[Stored entries]
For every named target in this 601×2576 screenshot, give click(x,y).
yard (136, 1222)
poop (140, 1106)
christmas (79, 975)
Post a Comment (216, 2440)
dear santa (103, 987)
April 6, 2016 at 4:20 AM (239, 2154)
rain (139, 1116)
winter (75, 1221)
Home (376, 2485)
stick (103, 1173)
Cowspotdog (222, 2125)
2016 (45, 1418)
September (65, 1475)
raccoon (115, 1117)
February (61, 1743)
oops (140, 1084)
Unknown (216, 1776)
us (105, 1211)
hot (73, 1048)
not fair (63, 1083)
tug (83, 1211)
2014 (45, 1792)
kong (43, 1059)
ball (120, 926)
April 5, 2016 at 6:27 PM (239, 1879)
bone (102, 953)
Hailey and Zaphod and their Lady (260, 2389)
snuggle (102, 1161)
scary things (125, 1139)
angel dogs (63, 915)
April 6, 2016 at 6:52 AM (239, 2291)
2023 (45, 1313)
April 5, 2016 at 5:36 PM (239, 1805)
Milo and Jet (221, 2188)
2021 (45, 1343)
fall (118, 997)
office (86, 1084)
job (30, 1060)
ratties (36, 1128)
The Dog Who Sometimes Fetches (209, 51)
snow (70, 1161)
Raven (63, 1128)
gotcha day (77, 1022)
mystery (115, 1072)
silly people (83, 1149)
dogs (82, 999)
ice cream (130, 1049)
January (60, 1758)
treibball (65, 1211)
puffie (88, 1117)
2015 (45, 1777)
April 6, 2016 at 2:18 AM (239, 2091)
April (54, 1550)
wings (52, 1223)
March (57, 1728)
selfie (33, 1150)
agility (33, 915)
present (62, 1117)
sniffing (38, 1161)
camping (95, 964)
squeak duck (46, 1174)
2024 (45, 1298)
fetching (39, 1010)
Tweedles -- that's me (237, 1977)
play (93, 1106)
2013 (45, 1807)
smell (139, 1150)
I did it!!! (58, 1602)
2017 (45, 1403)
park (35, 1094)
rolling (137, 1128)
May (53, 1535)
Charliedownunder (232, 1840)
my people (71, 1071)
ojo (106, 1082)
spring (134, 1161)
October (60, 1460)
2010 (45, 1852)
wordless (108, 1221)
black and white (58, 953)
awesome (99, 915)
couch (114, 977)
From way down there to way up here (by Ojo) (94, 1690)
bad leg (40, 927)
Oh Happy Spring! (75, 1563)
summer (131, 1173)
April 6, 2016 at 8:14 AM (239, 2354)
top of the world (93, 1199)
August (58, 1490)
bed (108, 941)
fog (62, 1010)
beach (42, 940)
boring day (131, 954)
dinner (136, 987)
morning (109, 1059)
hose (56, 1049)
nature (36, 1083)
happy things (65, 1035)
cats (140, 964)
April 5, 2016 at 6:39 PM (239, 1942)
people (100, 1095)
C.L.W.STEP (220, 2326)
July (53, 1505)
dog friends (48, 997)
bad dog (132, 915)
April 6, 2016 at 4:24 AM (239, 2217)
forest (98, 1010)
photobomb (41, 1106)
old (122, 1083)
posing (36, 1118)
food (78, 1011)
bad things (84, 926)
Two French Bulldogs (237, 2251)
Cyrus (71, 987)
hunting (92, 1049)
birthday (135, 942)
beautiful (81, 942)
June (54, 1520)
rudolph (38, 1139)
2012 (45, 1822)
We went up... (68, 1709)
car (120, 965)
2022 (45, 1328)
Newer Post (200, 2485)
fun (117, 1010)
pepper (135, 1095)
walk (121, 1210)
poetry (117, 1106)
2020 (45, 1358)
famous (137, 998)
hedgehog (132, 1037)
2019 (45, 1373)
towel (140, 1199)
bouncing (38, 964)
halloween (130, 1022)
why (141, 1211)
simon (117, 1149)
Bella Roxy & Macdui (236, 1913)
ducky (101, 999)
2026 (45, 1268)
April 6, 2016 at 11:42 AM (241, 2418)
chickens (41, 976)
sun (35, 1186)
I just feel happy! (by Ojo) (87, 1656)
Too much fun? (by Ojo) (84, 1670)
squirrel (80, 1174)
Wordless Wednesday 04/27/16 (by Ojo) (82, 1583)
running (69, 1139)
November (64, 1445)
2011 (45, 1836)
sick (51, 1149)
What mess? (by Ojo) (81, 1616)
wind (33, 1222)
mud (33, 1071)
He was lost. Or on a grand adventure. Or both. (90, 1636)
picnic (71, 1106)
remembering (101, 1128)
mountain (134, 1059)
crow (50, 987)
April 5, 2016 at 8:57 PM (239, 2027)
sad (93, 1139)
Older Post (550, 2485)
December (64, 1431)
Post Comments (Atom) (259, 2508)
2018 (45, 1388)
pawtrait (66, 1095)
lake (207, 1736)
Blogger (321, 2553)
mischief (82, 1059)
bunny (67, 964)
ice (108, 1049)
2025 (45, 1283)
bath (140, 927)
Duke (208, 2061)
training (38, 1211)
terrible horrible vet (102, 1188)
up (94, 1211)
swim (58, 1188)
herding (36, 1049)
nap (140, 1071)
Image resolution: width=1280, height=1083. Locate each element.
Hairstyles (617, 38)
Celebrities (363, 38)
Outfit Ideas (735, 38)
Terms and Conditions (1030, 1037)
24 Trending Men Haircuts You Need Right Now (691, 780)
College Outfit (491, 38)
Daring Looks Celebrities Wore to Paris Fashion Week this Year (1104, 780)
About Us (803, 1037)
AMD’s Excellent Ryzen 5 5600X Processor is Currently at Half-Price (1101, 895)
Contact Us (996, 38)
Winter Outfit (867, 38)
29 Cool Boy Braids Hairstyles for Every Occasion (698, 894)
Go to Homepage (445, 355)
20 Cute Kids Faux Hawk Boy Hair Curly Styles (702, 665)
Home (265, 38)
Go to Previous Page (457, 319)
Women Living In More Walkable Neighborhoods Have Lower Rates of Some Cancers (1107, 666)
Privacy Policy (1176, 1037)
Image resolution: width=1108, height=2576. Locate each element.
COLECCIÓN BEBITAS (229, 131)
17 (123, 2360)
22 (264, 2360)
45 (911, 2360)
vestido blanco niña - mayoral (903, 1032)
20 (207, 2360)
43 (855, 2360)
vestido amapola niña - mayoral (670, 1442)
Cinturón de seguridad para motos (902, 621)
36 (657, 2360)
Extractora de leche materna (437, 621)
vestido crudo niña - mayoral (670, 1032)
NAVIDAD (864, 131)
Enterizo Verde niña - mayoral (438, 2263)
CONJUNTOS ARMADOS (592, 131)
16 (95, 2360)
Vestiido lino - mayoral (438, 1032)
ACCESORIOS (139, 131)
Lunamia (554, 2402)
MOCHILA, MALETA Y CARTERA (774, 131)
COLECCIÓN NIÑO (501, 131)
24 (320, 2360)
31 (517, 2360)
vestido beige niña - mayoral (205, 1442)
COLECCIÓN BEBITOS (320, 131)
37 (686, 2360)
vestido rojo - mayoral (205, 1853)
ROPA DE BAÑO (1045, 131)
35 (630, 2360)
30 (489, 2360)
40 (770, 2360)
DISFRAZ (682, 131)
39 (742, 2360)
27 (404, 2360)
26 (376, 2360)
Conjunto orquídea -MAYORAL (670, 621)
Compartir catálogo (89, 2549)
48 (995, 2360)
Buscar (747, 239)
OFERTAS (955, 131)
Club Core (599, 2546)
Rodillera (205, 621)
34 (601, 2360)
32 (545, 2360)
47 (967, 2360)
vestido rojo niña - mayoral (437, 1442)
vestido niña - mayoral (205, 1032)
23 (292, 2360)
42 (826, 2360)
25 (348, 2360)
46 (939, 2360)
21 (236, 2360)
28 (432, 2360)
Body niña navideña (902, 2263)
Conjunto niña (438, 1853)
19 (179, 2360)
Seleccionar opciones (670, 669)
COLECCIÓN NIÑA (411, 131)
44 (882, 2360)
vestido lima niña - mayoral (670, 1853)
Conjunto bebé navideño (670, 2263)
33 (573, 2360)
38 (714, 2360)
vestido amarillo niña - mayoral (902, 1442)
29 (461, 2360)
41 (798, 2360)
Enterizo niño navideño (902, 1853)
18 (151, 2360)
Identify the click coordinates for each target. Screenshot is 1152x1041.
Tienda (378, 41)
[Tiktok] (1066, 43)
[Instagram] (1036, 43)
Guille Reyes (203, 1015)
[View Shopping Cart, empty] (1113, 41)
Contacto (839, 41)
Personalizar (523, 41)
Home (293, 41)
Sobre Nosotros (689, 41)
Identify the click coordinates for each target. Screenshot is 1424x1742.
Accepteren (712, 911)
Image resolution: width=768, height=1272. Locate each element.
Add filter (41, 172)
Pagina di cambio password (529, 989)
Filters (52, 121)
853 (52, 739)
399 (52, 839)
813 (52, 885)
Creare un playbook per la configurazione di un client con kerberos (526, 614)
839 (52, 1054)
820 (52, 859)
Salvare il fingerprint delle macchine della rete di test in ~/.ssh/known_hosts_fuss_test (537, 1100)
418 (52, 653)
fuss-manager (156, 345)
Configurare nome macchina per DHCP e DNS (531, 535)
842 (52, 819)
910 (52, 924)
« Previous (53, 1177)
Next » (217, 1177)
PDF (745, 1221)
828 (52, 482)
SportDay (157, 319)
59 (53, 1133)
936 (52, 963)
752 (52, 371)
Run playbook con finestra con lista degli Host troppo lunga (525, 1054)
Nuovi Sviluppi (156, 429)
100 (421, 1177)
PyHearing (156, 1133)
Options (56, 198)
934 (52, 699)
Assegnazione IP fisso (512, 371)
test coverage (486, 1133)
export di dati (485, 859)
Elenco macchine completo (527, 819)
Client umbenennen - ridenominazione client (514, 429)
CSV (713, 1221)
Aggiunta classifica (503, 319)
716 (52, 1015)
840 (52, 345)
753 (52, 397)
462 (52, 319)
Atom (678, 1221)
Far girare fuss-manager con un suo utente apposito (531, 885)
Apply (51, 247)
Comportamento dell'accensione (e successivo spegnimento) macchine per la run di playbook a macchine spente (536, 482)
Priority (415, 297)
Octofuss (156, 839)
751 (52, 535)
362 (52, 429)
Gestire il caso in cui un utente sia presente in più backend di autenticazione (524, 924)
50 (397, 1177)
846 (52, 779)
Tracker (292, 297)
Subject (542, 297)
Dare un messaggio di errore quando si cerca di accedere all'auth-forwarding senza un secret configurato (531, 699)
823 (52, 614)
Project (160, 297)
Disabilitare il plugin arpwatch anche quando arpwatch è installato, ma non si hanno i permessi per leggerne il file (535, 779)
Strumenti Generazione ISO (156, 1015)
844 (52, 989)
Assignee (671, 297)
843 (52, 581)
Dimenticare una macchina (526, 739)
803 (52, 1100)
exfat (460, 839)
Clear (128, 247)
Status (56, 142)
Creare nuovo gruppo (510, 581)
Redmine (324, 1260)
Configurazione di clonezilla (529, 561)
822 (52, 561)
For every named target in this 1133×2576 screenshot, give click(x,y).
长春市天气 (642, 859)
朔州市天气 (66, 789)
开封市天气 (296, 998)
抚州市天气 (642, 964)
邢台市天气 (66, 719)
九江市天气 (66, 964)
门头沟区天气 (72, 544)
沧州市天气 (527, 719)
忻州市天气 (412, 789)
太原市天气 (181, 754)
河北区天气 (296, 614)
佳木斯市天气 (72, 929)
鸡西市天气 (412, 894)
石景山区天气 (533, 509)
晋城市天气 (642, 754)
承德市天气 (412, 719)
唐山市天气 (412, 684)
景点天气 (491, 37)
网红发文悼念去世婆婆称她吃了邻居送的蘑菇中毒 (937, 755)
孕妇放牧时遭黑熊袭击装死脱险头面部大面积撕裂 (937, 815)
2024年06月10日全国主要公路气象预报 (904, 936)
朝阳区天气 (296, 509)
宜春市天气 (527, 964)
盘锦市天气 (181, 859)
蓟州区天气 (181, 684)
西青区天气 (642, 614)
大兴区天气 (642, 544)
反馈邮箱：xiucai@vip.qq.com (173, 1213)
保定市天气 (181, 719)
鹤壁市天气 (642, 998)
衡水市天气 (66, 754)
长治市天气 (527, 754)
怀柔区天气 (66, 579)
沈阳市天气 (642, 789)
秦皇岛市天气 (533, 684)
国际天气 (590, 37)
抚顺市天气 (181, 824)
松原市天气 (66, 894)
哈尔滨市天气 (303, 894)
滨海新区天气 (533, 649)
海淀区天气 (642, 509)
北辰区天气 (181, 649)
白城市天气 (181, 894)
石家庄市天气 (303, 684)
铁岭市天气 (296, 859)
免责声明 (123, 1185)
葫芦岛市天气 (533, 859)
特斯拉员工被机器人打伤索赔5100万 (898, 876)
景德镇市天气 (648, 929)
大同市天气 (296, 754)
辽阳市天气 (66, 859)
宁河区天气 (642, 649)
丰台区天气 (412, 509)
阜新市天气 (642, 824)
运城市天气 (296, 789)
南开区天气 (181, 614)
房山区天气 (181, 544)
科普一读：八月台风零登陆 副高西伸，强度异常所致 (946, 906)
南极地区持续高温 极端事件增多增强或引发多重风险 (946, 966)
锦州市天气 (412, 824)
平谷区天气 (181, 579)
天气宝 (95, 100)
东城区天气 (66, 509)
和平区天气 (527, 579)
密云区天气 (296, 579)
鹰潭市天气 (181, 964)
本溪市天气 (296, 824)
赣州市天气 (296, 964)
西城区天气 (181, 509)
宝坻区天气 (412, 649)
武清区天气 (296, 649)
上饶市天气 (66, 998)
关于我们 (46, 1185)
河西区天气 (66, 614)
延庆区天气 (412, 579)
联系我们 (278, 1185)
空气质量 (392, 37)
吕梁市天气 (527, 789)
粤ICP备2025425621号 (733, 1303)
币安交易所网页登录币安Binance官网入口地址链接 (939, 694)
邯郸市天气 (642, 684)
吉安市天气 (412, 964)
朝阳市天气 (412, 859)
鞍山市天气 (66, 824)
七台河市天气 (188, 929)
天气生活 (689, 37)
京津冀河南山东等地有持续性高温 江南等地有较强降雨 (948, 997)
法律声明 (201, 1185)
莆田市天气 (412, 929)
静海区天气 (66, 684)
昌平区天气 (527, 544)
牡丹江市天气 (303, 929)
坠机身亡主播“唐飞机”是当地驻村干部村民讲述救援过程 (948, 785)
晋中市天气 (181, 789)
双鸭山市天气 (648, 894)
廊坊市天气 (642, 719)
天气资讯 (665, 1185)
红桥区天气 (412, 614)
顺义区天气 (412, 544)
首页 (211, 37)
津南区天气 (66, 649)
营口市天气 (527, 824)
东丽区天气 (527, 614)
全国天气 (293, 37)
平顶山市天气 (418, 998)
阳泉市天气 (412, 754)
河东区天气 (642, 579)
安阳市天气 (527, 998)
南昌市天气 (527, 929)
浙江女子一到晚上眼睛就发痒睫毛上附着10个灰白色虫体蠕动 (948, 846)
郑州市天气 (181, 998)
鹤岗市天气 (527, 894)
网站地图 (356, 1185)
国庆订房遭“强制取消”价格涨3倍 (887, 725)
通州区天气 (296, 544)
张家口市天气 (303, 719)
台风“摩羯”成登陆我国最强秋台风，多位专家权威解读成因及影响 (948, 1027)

WHAT YOU NEED TO DO:
Update the data by rewriting the lines from the one containing "753 (52, 397)" through the one containing "Project (160, 297)", inclusive, with "Tracker" replaced by "Category" and nothing else changed. Output only those lines.

EXERCISE RESULT:
753 (52, 397)
462 (52, 319)
Atom (678, 1221)
Far girare fuss-manager con un suo utente apposito (531, 885)
Apply (51, 247)
Comportamento dell'accensione (e successivo spegnimento) macchine per la run di playbook a macchine spente (536, 482)
Priority (415, 297)
Octofuss (156, 839)
751 (52, 535)
362 (52, 429)
Gestire il caso in cui un utente sia presente in più backend di autenticazione (524, 924)
50 (397, 1177)
846 (52, 779)
Category (292, 297)
Subject (542, 297)
Dare un messaggio di errore quando si cerca di accedere all'auth-forwarding senza un secret configurato (531, 699)
823 (52, 614)
Project (160, 297)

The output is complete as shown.